The mechanisms by which phorbol ester inhibits LH stimulation of progesterone production in rat granulosa cells.

Tumor-promoting phorbol esters are believed to affect cell functions by activating a Ca+2-and lipid-dependent protein kinase (protein kinase C). 12-0-Tetradecanoyl phorbol-13-acetate (TPA) inhibits LH stimulation of progesterone (P) accumulation in rat granulosa cells. To determine the mechanisms by which TPA inhibits LH stimulation of P accumulation, TPA regulation of various ovarian steroidogenic enzymes was investigated.
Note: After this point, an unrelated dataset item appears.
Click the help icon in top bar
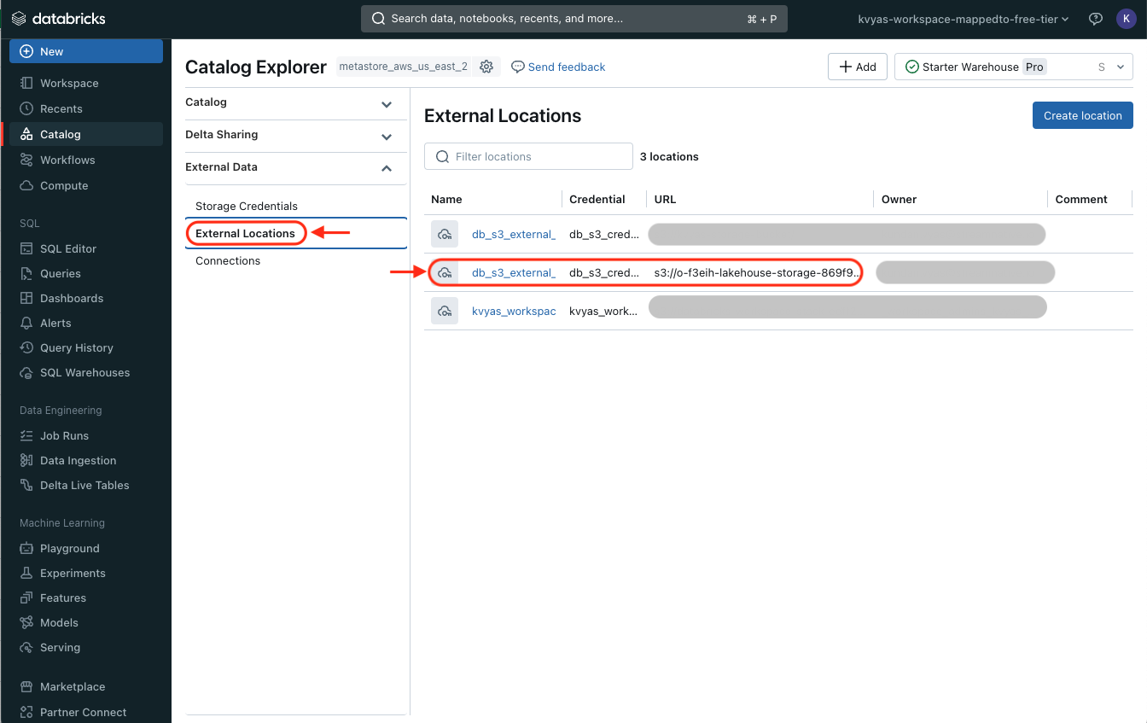The width and height of the screenshot is (1147, 723). pos(1097,19)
Cells were obtained from immature (28-29 days old) rats 48 h after injection of 20 IU PMSG and incubated for up to 5 h. TPA decreased the P responses to LH, cholera toxin, and (Bu)2cAMP by 20%, 24%, and 28%, respectively. One locus of inhibition of LH action, therefore, was after cAMP. TPA decreased LH-stimulated 3-beta-hydroxysteroid dehydrogenase activity. Furthermore, TPA stimulated 20-alpha-hydroxysteroid dehydrogenase activity. The combination of TPA and A23187 inhibited LH-stimulated P accumulation to the same extent as TPA alone. These data suggest that TPA-induced decreases in LH-stimulated P production result from both the inhibition of P biosynthesis and the stimulation of P breakdown.